As for the idea of "general machine learning" not being feasible, it's worth noting that the No Free Lunch Theorem [1] applies here.

[1] http://en.wikipedia.org/wiki/No_free_lunch_in_search_and_opt...

joe_the_user · on March 7, 2011

I just want to note that article's main point is that generic machine learning fails.

Why?

"The Netflix prize is a good example: the last 10% reduction in RMSE wasn’t due to more powerful generic algorithms, but rather due to some very clever thinking about the structure of the problem; observations like “people who rate a whole slew of movies at one time tend to be rating movies they saw a long time ago” from BellKor."

That's kind of hand-wavy in the sense that you haven't produced the factor which prevents a generic machine learning algorithm from "being very clever" or determining the specific useful observation.

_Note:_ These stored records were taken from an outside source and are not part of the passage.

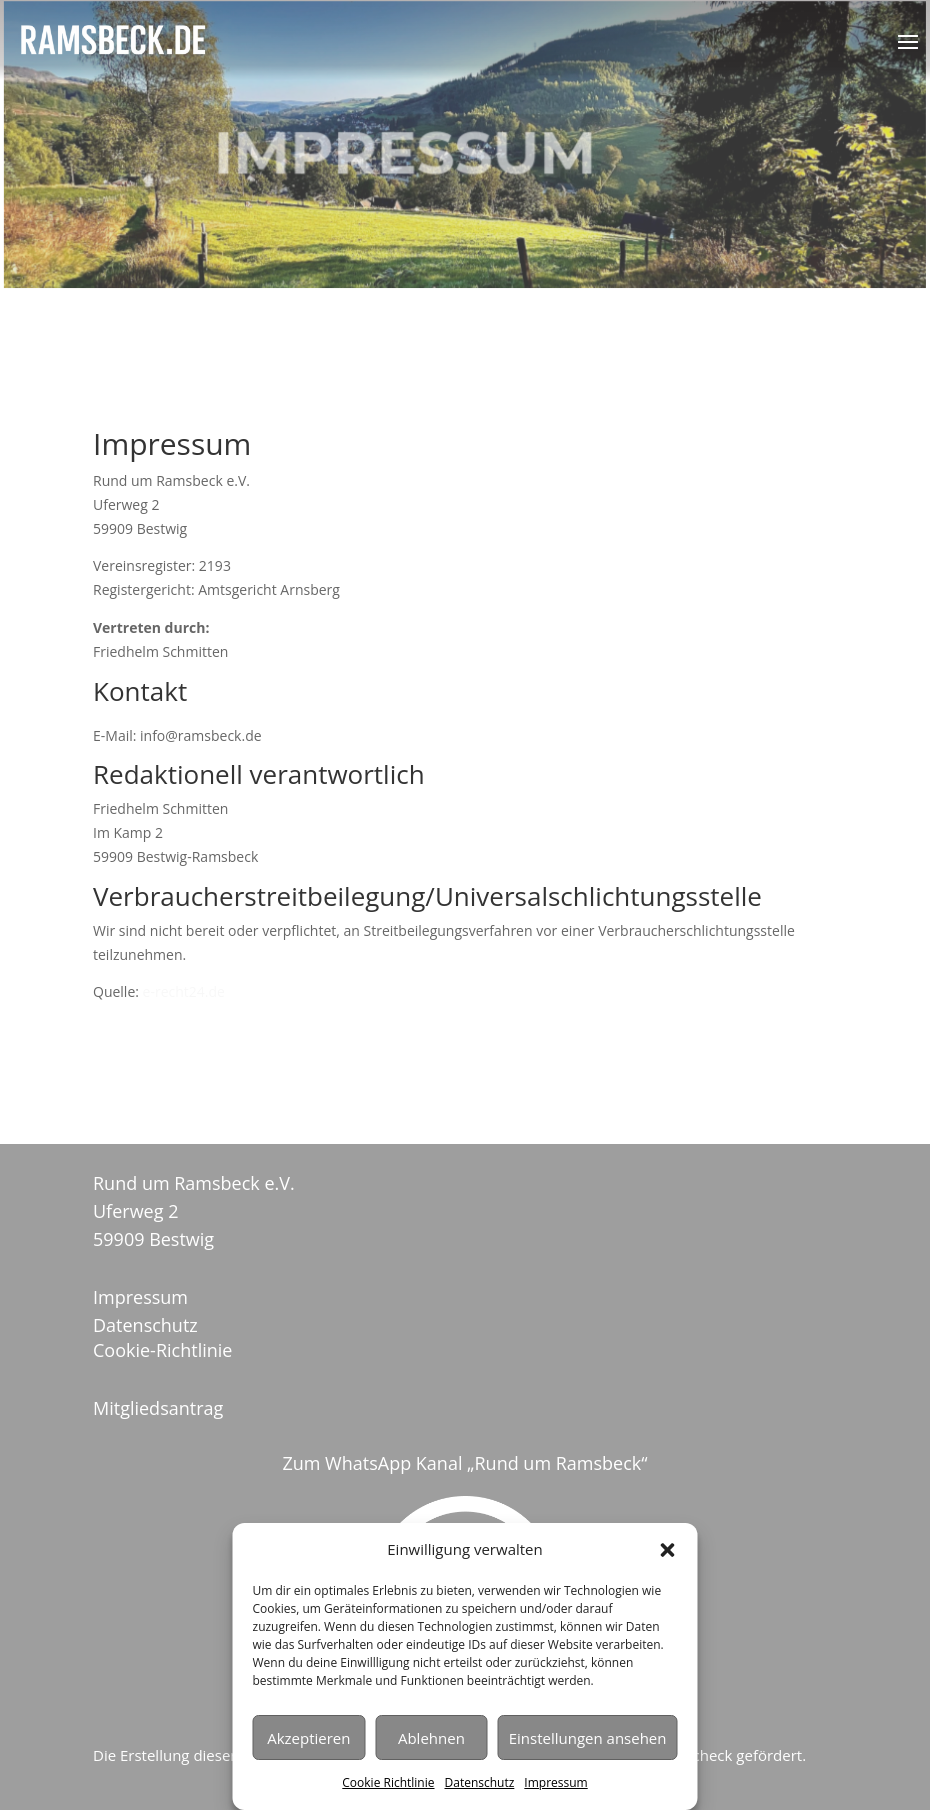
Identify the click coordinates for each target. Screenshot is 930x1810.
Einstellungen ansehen (588, 1738)
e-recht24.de (184, 991)
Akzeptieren (308, 1738)
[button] (668, 1550)
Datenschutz (480, 1782)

Sure, there's an intuition we have about this but that's it.

And that is kind of inevitable - if we could get an exact measure of why current machine learning algorithms fail, we could probably build new one that succeeded.

bermanoid · on March 7, 2011

The “people who rate a whole slew of movies at one time tend to be rating movies they saw a long time ago” example is wonderful, actually: it indicates exactly the reason that humans can guide choices of algorithms in a way better than machines can: the data that a human uses to to come up with that hypothesis is quite literally unavailable to the machine. It's completely outside the dataset that's under analysis, and comes from a human's experience dealing with humans, and his assumptions about how they act. Most humans would probably mark that statement as "probably true" without even investigating the data, and that's an extremely valuable prior that a ML algorithm has no access to (unless we explicitly program it in).

Sure, you might argue that the hypothesis is implicit in the data set, and (though I'm not familiar with the actual Netflix data, so I'm not sure) that might be true - if it's in there in some form, then it's even conceivable that some algorithm might eventually pick it up. But a human would likely never even dream of advancing that hypothesis without at least some vague sense that other humans would probably act that way, and in many cases, without that high prior probability that comes from our knowledge of psychology it wouldn't be proper to consider that factor. So in a sense, we're cheating every time we use our external domain knowledge to push our ML algos to a better spot in hypothesis space.

This doesn't say that generic ML fails; it merely says that "the sum total of human knowledge + ML algo applied to data set" > "ML algo applied to data set", especially when "data set" has something to do with shit that humans know very well, like ourselves.